Exercise description
Continue the piece on sex after fifty, picking up right after its final sentence.

Page extract
= = =
Another myth is that when older couples do have sexual relations, it’s what you might call “routine”. In other words, dull and not all that exciting.

Think again. Older lovers are more comfortable together, and therefore tend to be less inhibited. In a survey conducted by the University of Chicago a few years ago, over 3,000 people between the ages of 57 and 85 were interviewed. More than half said they gave or received oral sex. Even for those between the ages of 75 and 85, the rate was nearly a third.

OK, so what about the frequency of sex? Surely that’s going to decrease with age, right?

Not necessarily. It’s another myth for the most part, although the answer does depend somewhat on the individuals. Some couples are content with less-frequent intercourse, but most couples maintain the same patterns they’ve established in earlier years, rather it’s once a day, once a week, or once a month. Whatever has worked in the past, will still work.

Well…let’s back up a bit there. Some things won’t work like they did in the past. That’s where the realities of sex after fifty come in.


His erection probably won’t be what it was when he was younger, but that’s all right. It can still do what it needs to do. It might take a little longer, but since when has that been a problem? Longer arousal times mean more foreplay, more intimate talk, more pleasure.

But what if he really can’t perform? Medical conditions such as diabetes can lead to erectile dysfunction, as can taking certain prescription medications. Does that mean sex is out of the question?

Of course not. It means it might be time to discuss the situation with a doctor. Viagra, Levitra, and Cialis all work by increasing blood flow to the penis. Another drug, Stendra, was approved by the FDA last year. There are also pumps, implants, and shots available. Do yourself — and your partner — a favor, gents. Have that little chat with your physician.
= = =
Excerpted data
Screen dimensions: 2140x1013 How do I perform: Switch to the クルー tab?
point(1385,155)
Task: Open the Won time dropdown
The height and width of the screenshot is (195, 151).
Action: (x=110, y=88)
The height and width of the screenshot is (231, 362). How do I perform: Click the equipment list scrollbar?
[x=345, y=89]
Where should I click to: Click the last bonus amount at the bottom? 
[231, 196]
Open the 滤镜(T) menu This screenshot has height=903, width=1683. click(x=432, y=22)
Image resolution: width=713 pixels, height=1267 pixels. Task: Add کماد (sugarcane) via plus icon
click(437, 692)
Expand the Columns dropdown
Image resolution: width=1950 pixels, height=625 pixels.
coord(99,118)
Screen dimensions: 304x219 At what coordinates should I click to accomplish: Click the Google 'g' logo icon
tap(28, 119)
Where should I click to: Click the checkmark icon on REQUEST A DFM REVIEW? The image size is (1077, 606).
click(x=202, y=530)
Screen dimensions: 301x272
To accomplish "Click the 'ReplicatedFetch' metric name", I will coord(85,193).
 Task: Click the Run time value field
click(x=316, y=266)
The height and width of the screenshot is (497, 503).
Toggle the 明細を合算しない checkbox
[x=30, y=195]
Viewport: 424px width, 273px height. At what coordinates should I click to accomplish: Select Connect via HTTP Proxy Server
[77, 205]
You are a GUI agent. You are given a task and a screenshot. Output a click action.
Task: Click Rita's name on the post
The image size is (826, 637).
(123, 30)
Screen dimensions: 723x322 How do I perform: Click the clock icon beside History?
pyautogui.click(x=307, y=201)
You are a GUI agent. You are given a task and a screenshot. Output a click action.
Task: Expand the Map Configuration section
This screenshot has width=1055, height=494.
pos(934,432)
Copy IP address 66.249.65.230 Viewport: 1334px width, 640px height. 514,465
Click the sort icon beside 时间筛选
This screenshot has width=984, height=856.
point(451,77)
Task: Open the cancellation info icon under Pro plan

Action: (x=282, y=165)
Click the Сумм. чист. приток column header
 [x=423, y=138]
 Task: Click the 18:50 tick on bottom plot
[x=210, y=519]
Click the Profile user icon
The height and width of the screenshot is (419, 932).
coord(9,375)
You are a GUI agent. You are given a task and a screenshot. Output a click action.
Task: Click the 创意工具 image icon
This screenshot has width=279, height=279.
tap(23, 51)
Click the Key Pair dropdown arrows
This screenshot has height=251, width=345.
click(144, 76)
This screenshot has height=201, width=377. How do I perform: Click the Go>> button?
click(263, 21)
= = =
Exercise output
Another reality is that female parts don’t work quite the same either. Menopause can lead to vaginal dryness and discomfort, but there’s a quick fix for that. You’ll find a variety of different lubricants available. You might also want to discuss estrogen-based creams with your doctor.

One of the best realities about sex and aging is that it not only feels good, it’s good for you. People who remain sexually active over fifty are apt to be more active overall and tend to stay more physically fit. Regular exercise boosts the libido, keeps the heart healthy, and muscles strong.

Will sex change as you age? Yes, of course, it will. The most important reality to remember is that sex doesn’t always have to include intercourse, and it doesn’t always have to end with orgasm. Touching, kissing, stroking, cuddling, or “spooning” as it’s often called, can sometimes be every bit as exciting and pleasurable as the sex act itself, and many times it’s even more emotionally satisfying.

For younger lovers, sex can actually be stressful, with both individuals feeling pressured to “perform”. Older couples have no such worries. They’re much more willing to relax and let things happen — or not. Either way, the time spent sharing yourself and your body with the one you love brings a genuine satisfaction that young lovers can’t yet begin to imagine.

Why Sex Gets Better After Fifty

  • Female sex drive often increases after menopause because the ratio of testosterone to estrogen and progesterone shifts.
  • Orgasms may be more frequent, more intense — or both — for women after menopause.
  • Longer arousal times for men mean more time for foreplay and intimate talk.
  • Woman past menopause no longer have to worry about pregnancy, making it easier to relax and enjoy their sexuality.
  • Retiring or cutting back on work hours means more time to enjoy sex with your partner.
  • By the age of fity, you know your body and what gives you pleasure.
  • If you and your partner have been together for a long time, it’s easier for  you to communicate your needs.
  • As we age, we lose a lot of our inhibitions, making sex more of an adventure than ever.
  • Mature couples are more experienced and much more sexually confident.
  • Sex after fifty is driven more by love than hormones, and being loved brings the greatest satisfaction of all.